LLM Policy for Rust Compiler

· ai coding · Source ↗

TLDR

  • rust-lang/rust adopts a living LLM contribution policy scoped to the compiler repo, erring toward restriction to simplify moderation of low-effort “slop” PRs.

Key Takeaways

  • Policy lives in Forge as a living document, linked from CONTRIBUTING.md and the rustc/std-dev guides; subtrees, submodules, and crates.io deps are out of scope.
  • Motivation is explicit: a deluge of low-effort LLM-generated PRs is overwhelming reviewers, and a standing policy beats case-by-case moderation.
  • Policy intentionally avoids a project-wide mandate; different teams (e.g., Clippy vs. compiler) may have different correctness standards.
  • A stricter full ban was rejected as likely to cause contributor exodus; the chosen middle ground bans usage that crosses a “threshold of originality” line.
  • Prior art section maps ~20 OSS projects on a spectrum from full ban (postmarketOS, Zig, Servo) to permissive (curl, Linux Foundation).
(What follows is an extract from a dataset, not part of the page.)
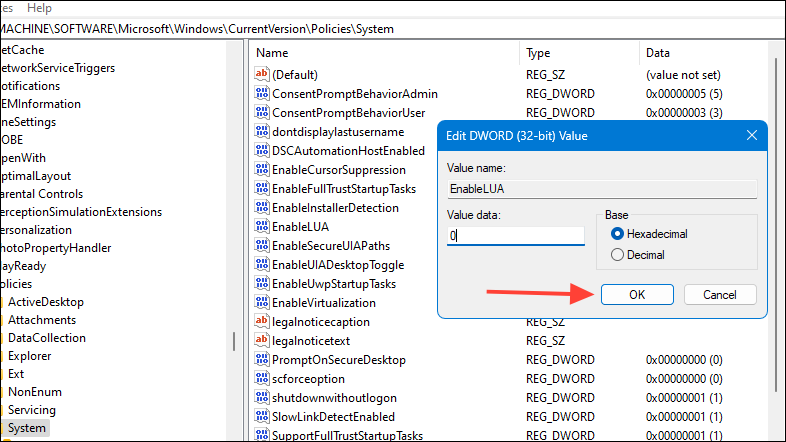The width and height of the screenshot is (786, 442).
Task: Select the legalnoticetext string icon
Action: tap(262, 340)
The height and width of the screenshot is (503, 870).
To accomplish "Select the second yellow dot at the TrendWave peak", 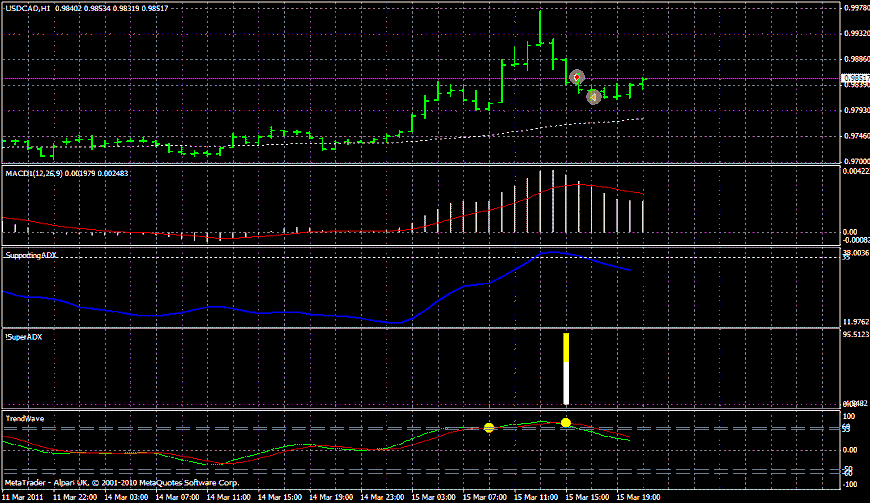I will (566, 423).
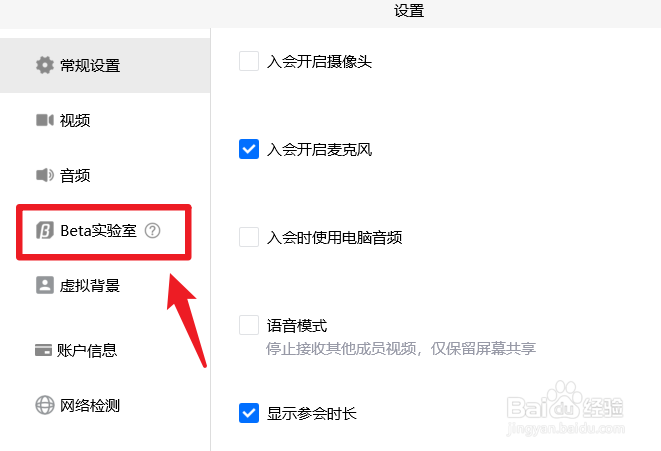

Hacker News Comment Review

  • Commenters highlighted the prior art spectrum as a standalone reference, useful for any project drafting its own AI contribution policy.
  • One commenter flagged a real scaling problem: LLM-generated Rust code can be featureful and complex enough that human reviewers lack bandwidth to evaluate it, creating a moderation bottleneck the policy itself does not solve.